The reporting of final results for the Hepatic Impairment Study marks the completion of the second of three studies in the ongoing Phase 3 clinical program for registration of Orviglance, Ascelia Pharma’s investigational MR-imaging agent used in the visualization and detection of cancer in the liver in patients with reduced kidney function. The previously announced Food Effect study successfully concluded that Orviglance image enhancement was not impacted by a light meal. The plan for the ongoing Phase 3 study, SPARKLE, required for a subsequent regulatory submission, is to complete patient enrollment by the end of this year. Data from the Hepatic Impairment Study will be included in the marketing authorization application to health authorities, including FDA and EMA.
As communicated earlier and in line with expectations, the results show that Orviglance is well tolerated in patients with liver (hepatic) impairment, with only mild to moderate transient, gastrointestinal adverse events reported, such as nausea. No new safety concerns were identified. The data confirmed there was no renal excretion of Orviglance, and that excretion is primarily occurring via the liver also in this subgroup of patients.

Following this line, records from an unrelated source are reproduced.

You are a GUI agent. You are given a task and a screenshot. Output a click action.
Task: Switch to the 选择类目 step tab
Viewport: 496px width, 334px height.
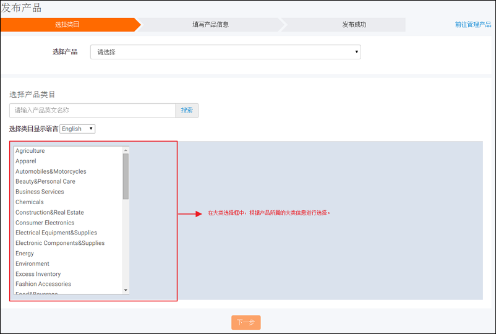tap(67, 25)
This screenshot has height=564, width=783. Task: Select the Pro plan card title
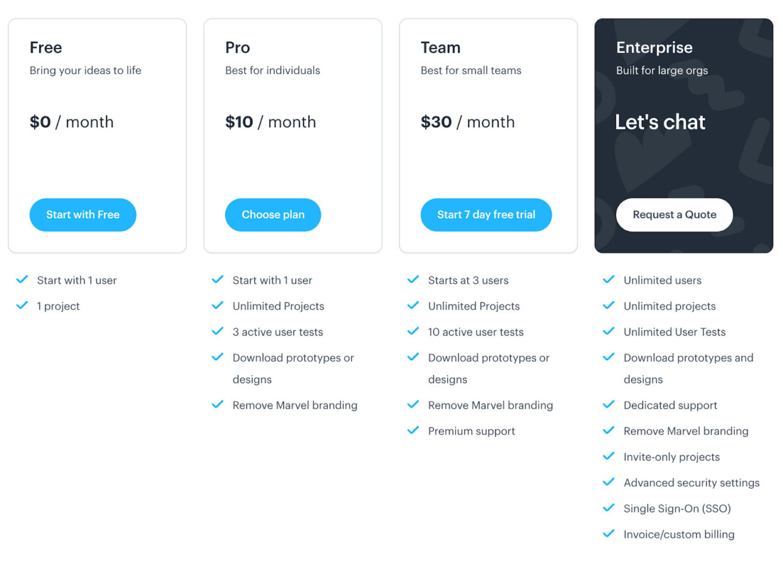coord(237,48)
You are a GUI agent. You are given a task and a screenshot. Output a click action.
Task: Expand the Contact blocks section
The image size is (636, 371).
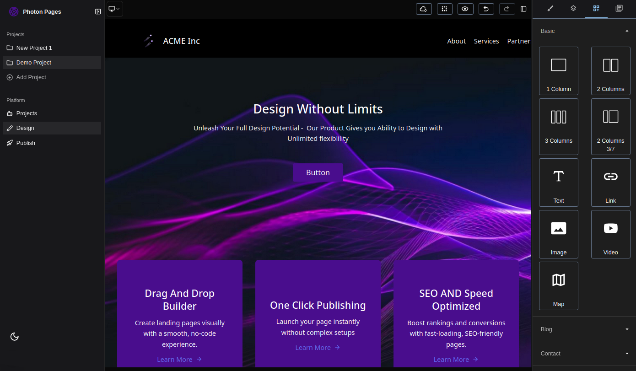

“We are very pleased with the outcome of the Hepatic Impairment Study, which is part of the ongoing phase 3 clinical program for Orviglance. These results show that Orviglance is well tolerated in patients with impaired liver function. The results add to our previous knowledge about the image enhancement that Orviglance provides to liver MRI by demonstrating potential utility also in patients with hepatic impairment. This is important since Orviglance is selectively taken up and excreted by the liver,” said Carl Bjartmar, Chief Medical Officer of Ascelia Pharma.
The study was performed at the Texas Liver Institute in the US in patients with mild, moderate, or severe hepatic impairment, respectively, as defined by the Child-Pugh score. The volunteers were divided into three severity groups, each of which had 6 participants, who were matched to a control group with normal hepatic function.